As part of Zubin Kanga’s Cyborg Soloists research project, the work uses new sensor technology – the Keyscanner created by the Augmented Instruments Laboratory – allowing the piano to function not just as an acoustic instrument, but as a typewriter to transcribe, comment on and illuminate the messages. In Answer Machine Tape, 1987 we eavesdrop into a private world, messages are transliterated into a musical fabric, become character studies, become reflections on a community, become attempts to decipher meaning. Transcription, and its failure in the face of extreme difficulty, becomes a poignant metaphor for the AIDS crisis and its devastating effect on a generation.
This project is the seventh collaboration between Philip Venables and Ted Huffman, including their award-winning operas 4:48 Psychosis (2016) and Denis and Katya (2019).

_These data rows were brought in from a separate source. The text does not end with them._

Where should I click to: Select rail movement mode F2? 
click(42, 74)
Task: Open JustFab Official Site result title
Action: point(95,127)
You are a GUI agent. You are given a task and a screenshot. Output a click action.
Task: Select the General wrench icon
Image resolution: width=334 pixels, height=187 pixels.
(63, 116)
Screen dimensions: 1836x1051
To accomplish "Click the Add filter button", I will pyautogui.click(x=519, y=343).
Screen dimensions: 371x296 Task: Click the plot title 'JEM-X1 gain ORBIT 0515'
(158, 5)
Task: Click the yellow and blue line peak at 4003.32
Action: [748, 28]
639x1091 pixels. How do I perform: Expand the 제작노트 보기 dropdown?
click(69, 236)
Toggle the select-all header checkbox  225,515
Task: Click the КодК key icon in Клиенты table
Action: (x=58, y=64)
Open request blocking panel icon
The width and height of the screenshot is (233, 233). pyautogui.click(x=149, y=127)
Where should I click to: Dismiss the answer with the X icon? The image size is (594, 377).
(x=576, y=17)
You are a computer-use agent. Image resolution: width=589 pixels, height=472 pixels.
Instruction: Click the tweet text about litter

It has been performed at hcmf//, Time of Music Festival (Finland), November Music (Netherlands), Paris Autumn Festival (France), Musica Festival (France), and Oxford Festival of Science and Ideas
Trailer for Answer Machine Tape, 1987
Full performance of Answer Machine Tape, 1987 (hcmf//)
Denis and Katya (trailer for this opera, a previous collaboration between Venables and Huffman)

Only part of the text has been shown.